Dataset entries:
┄┄┄┄┄┄

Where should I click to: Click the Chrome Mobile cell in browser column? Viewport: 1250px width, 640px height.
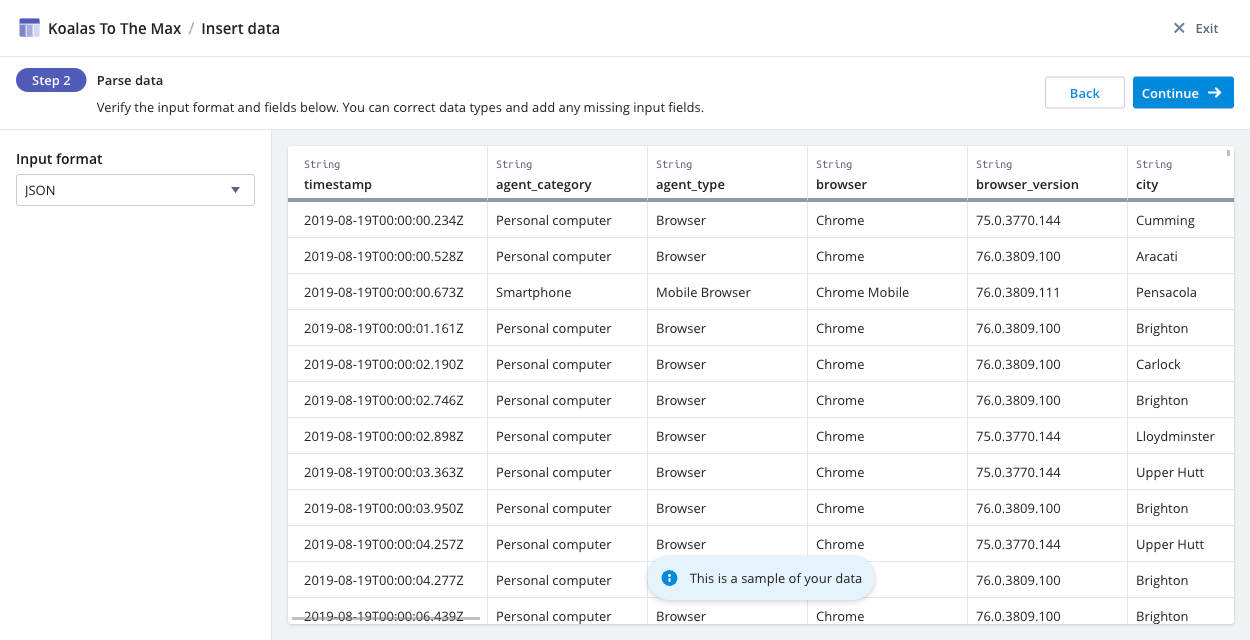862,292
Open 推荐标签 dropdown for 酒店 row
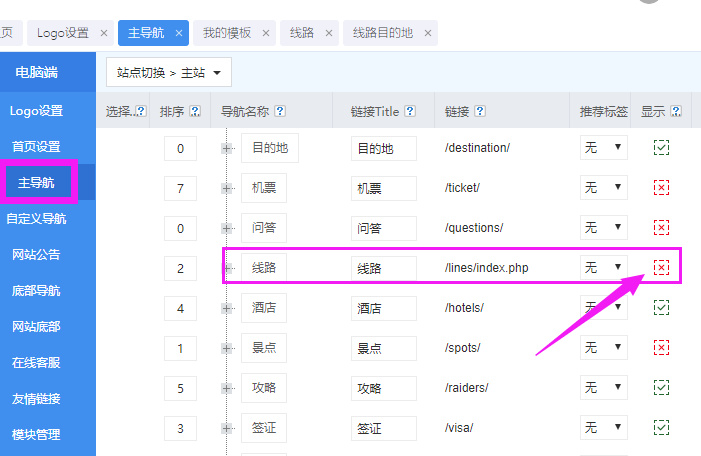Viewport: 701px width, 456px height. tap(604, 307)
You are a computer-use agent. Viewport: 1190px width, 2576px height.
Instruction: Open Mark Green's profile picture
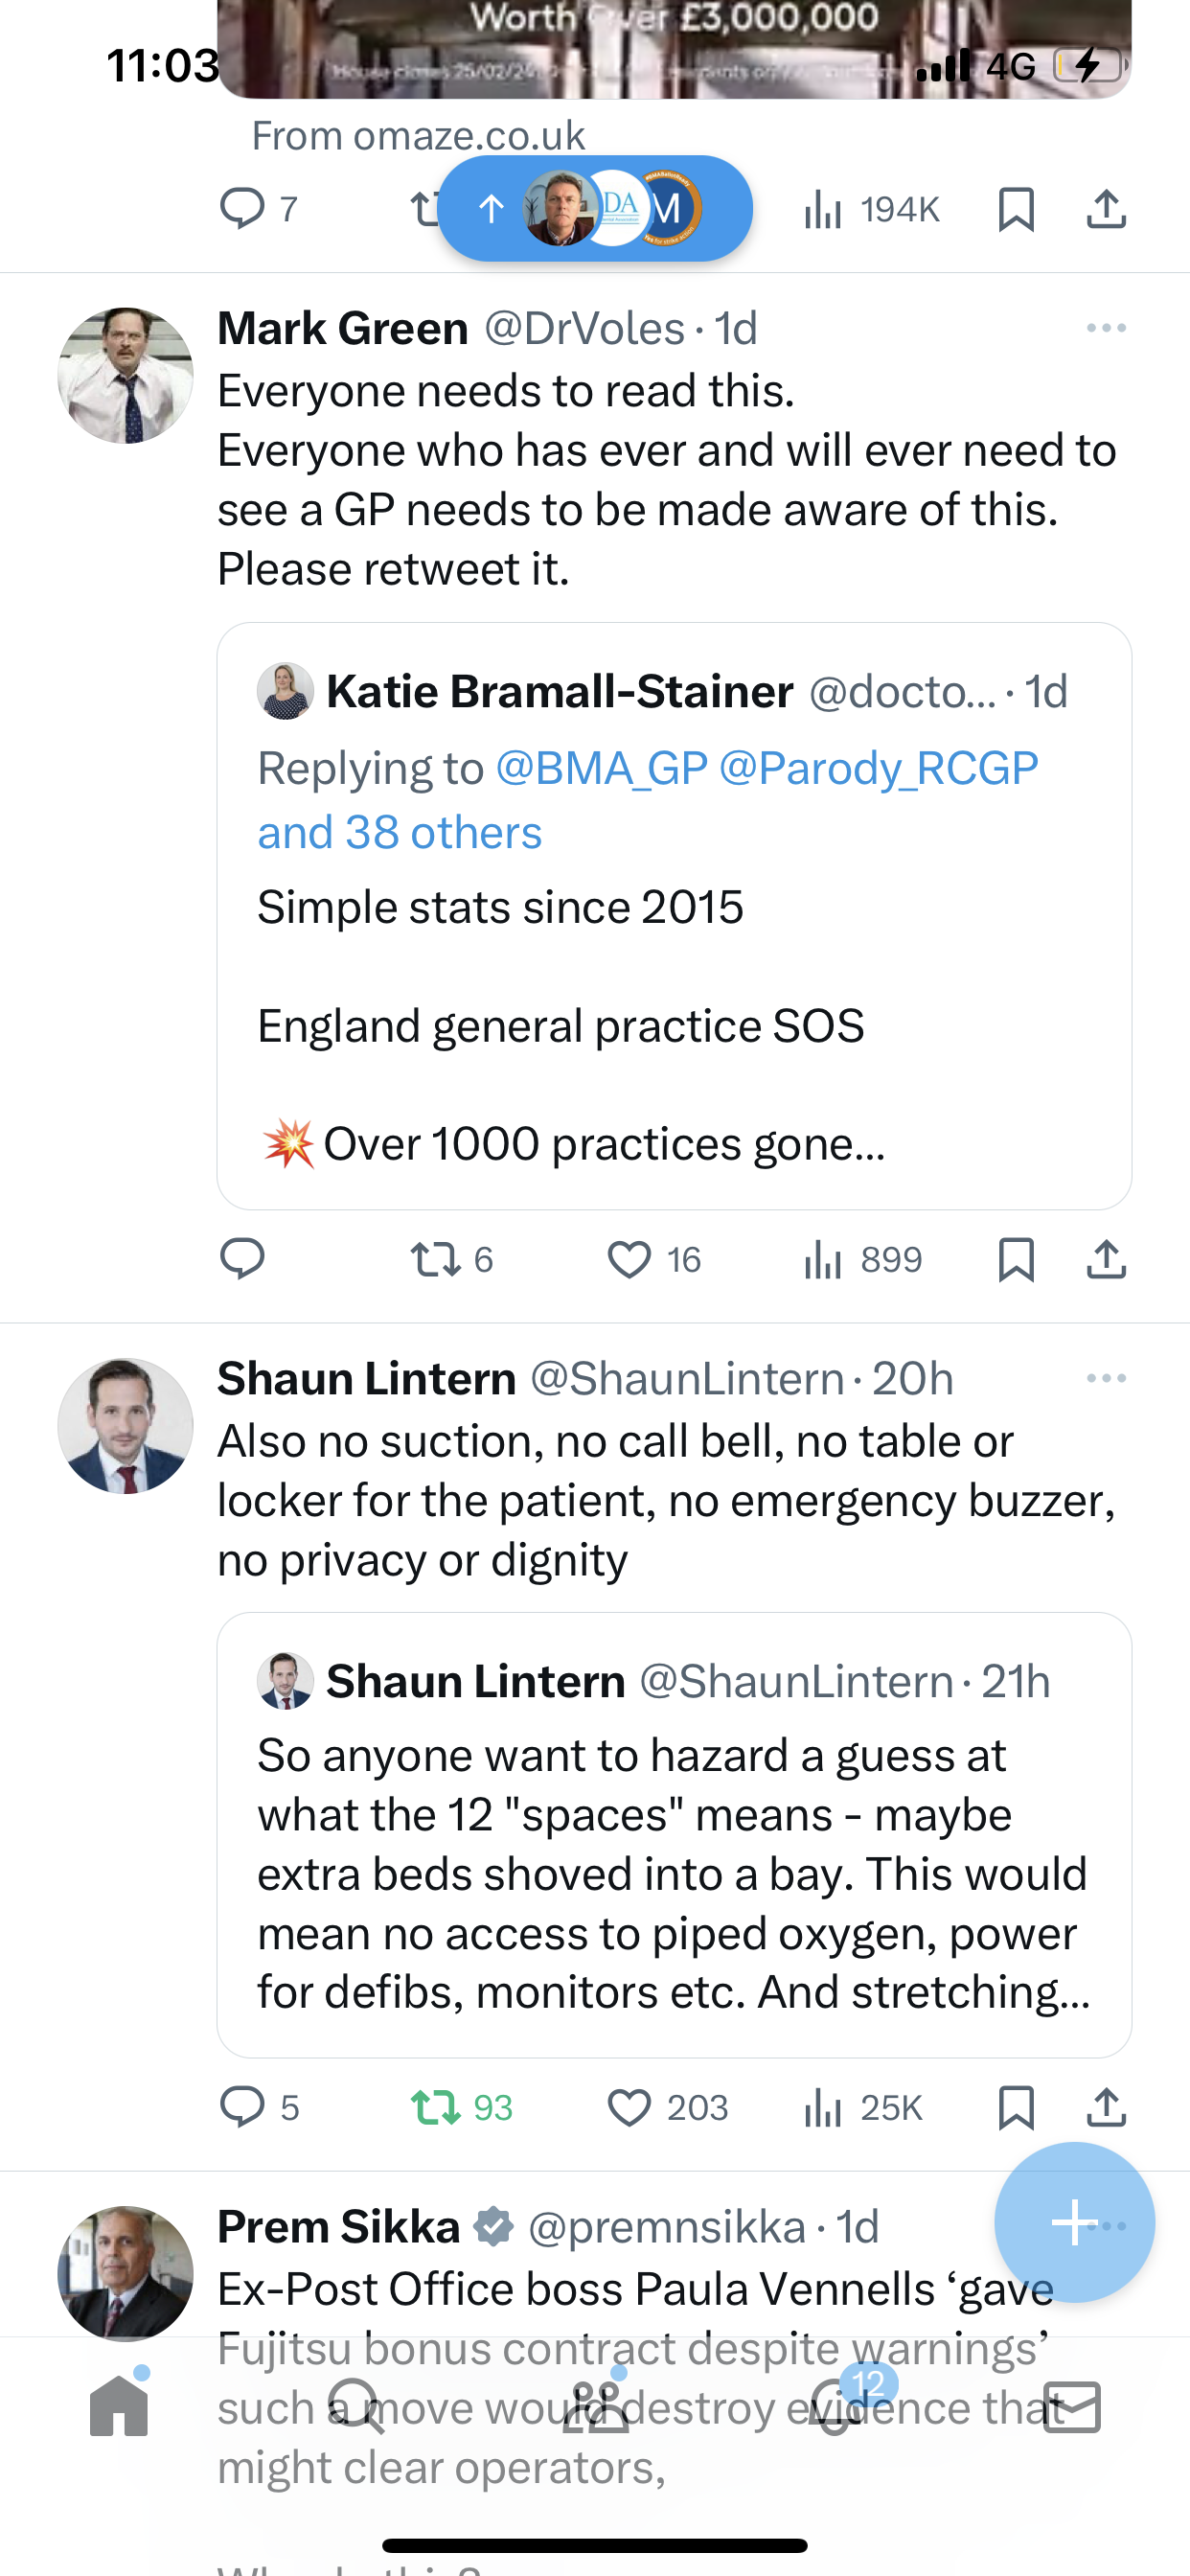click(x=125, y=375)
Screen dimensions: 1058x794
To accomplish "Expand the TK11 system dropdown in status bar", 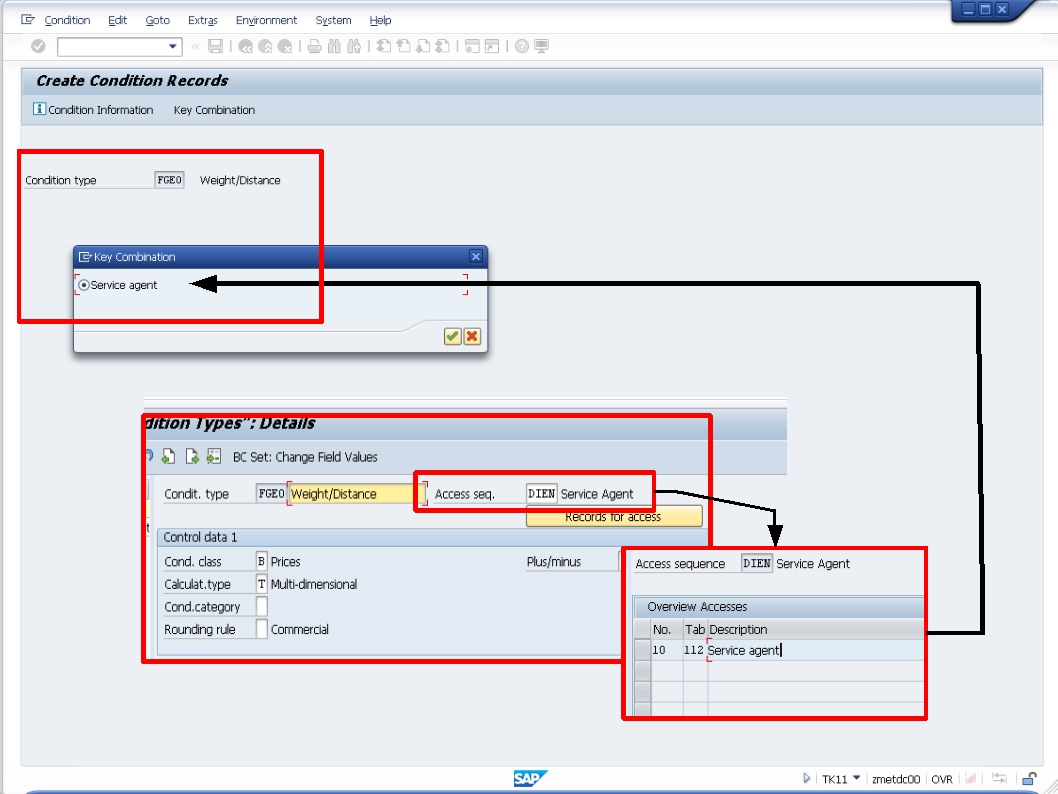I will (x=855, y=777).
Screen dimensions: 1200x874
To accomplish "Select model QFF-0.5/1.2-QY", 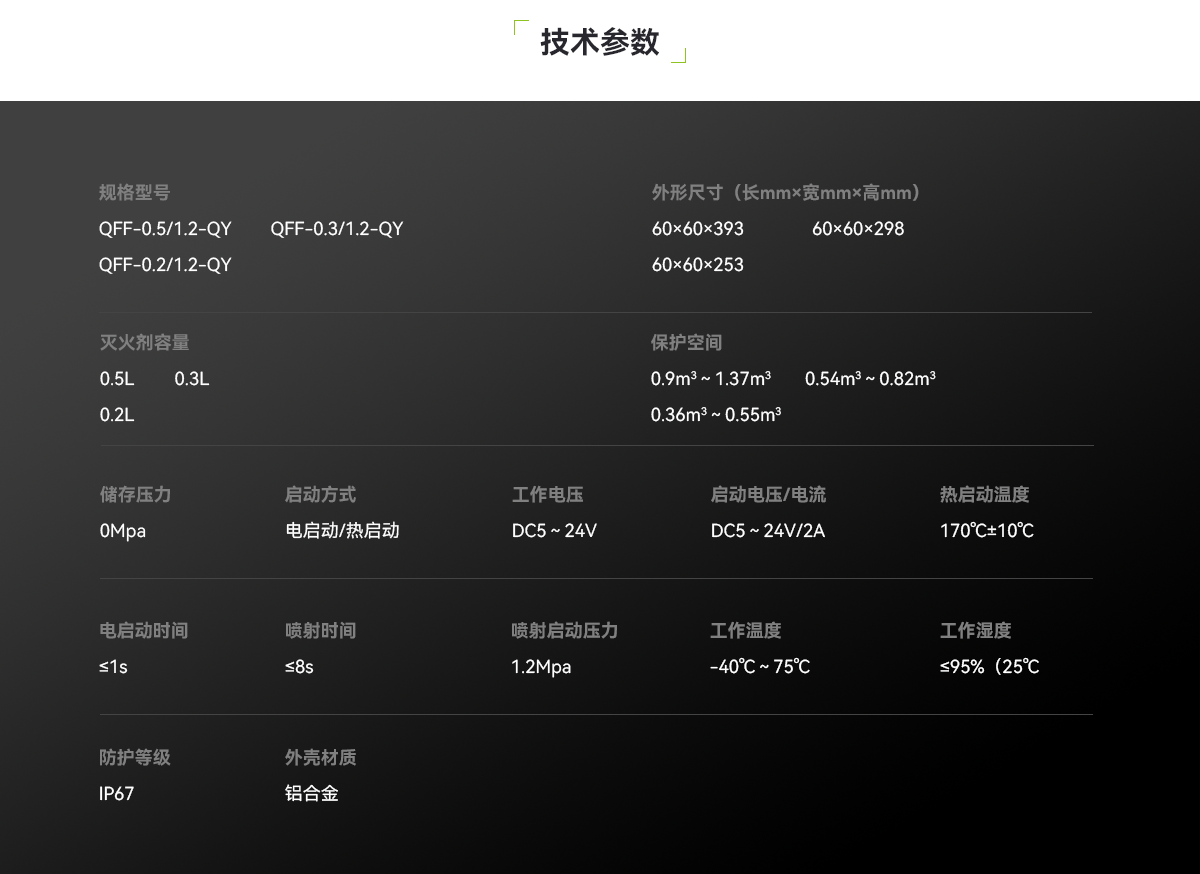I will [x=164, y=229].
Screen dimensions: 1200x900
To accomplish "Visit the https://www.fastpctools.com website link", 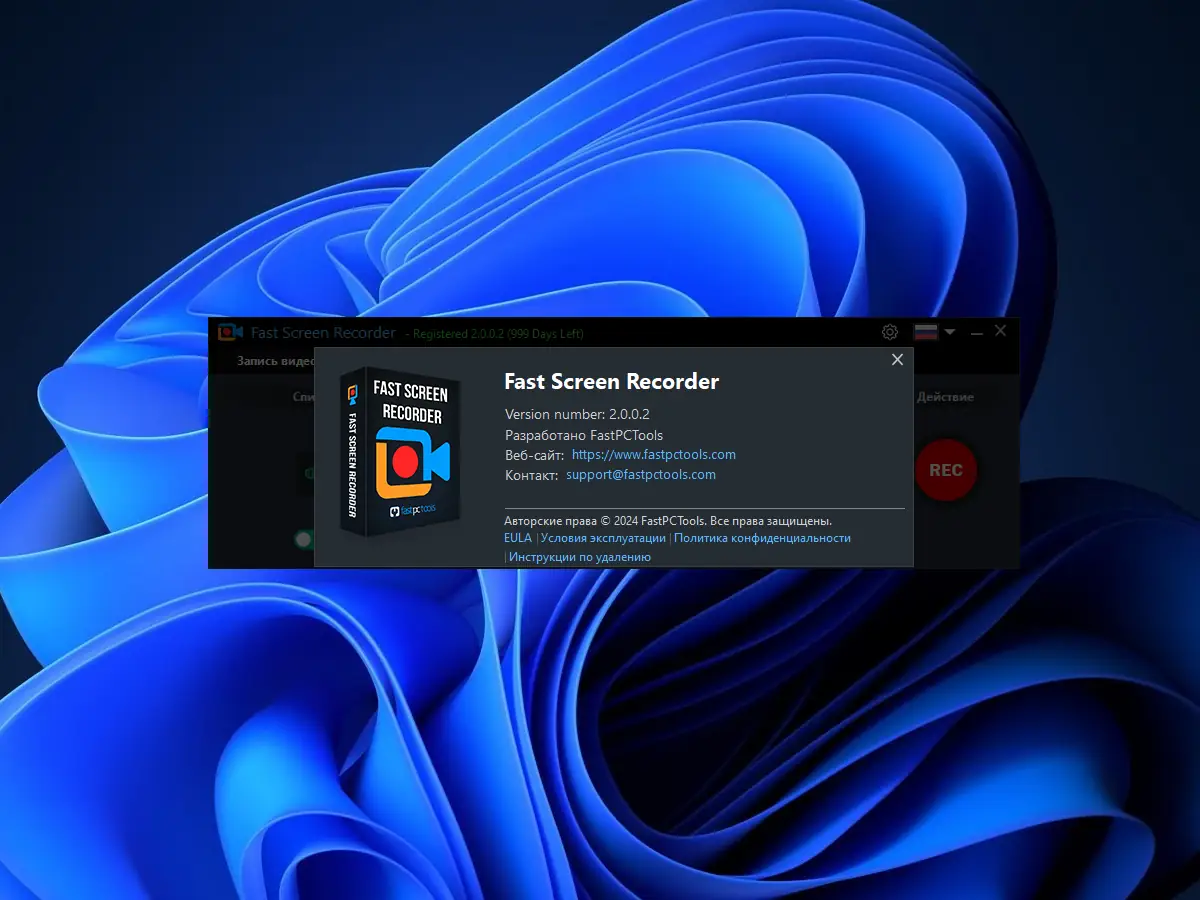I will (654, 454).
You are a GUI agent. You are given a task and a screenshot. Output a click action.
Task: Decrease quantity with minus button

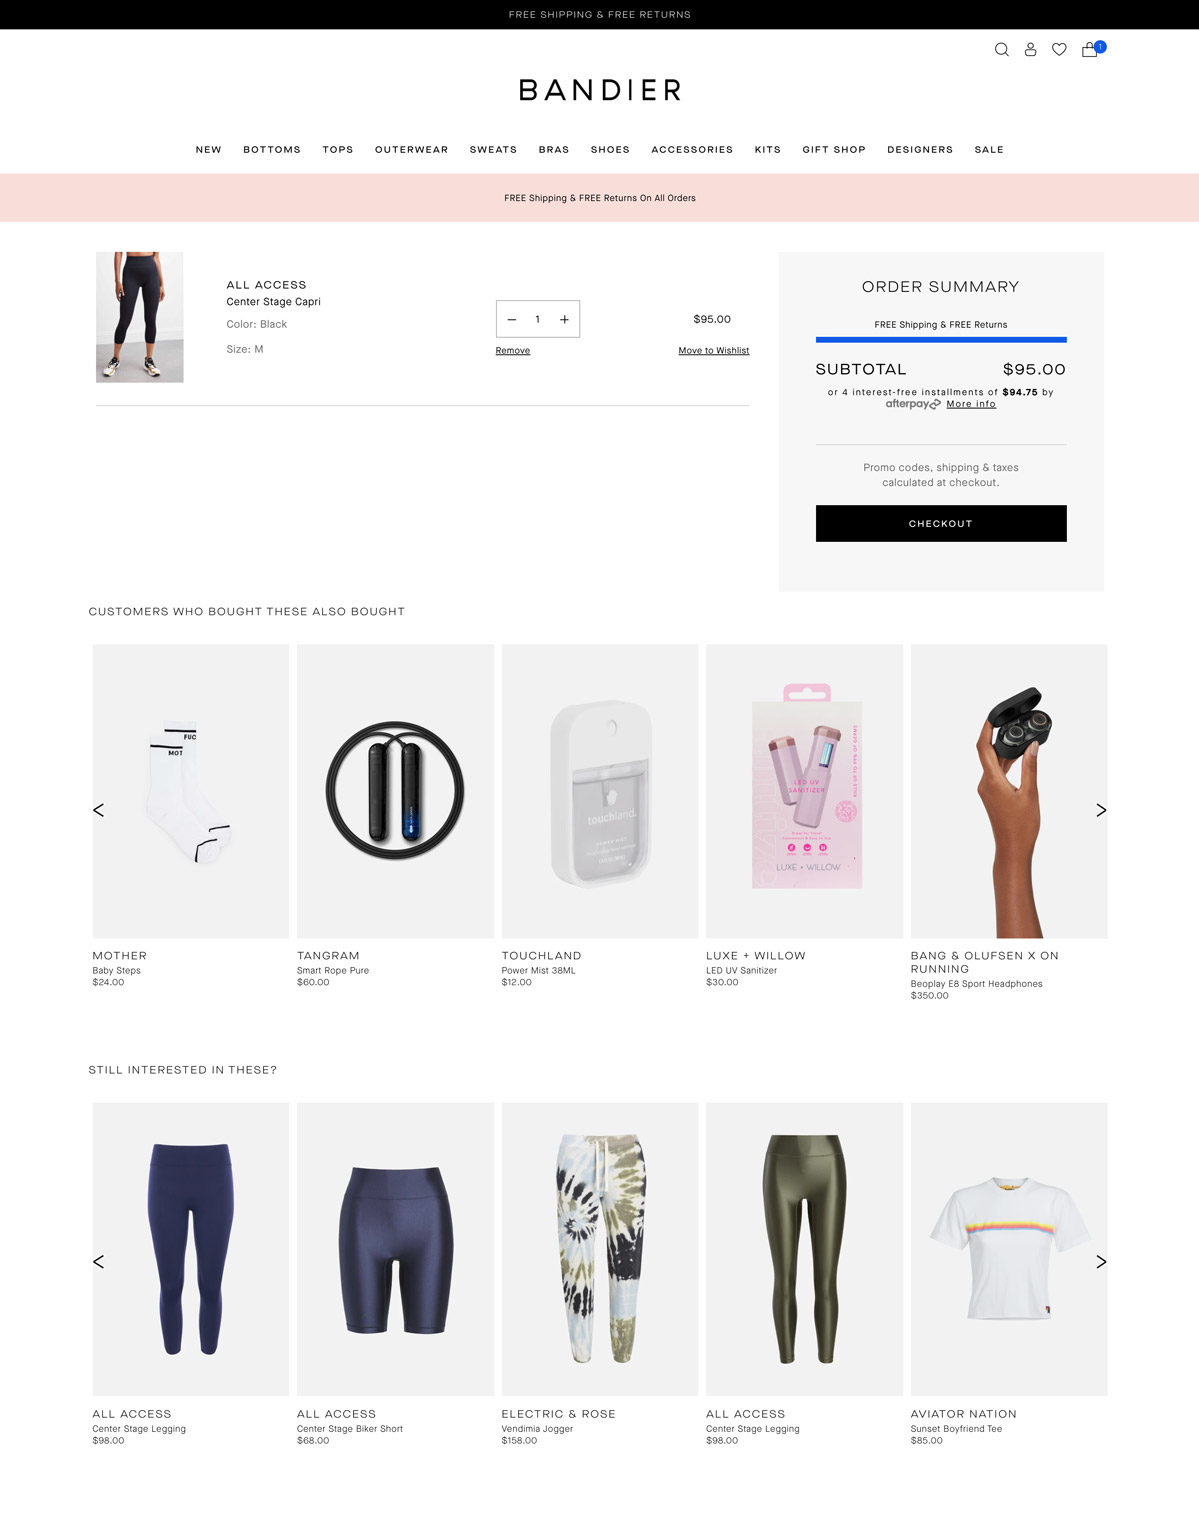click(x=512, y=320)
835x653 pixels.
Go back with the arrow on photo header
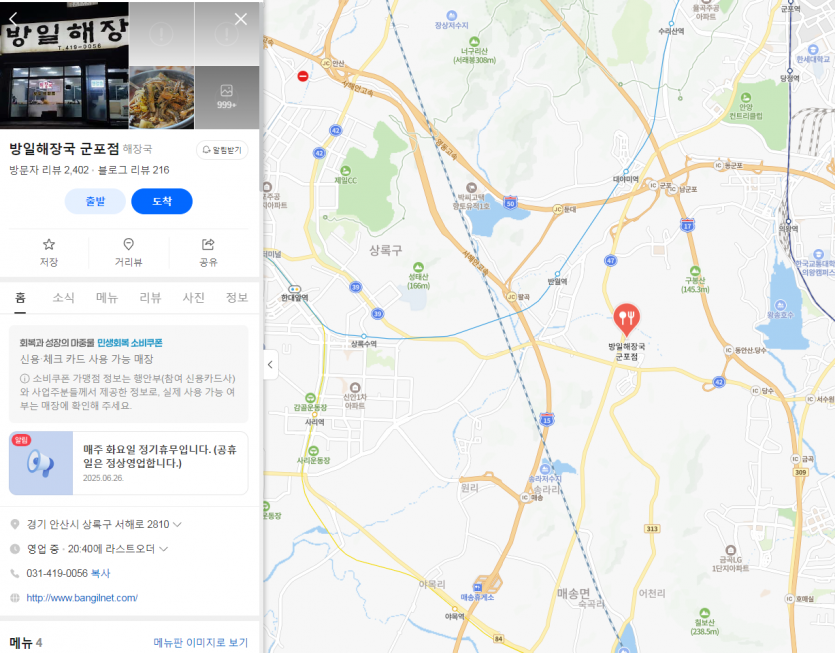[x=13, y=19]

┄┄┄┄┄┄

**What the task asks**:
Identify each line in the records above that contains the word "agent", and copy it out in full.

**Exercise result**:
You are a computer-use agent. Viewport: 1190px width, 2576px height.
You are a GUI agent. You are given a task and a screenshot. Output a click action.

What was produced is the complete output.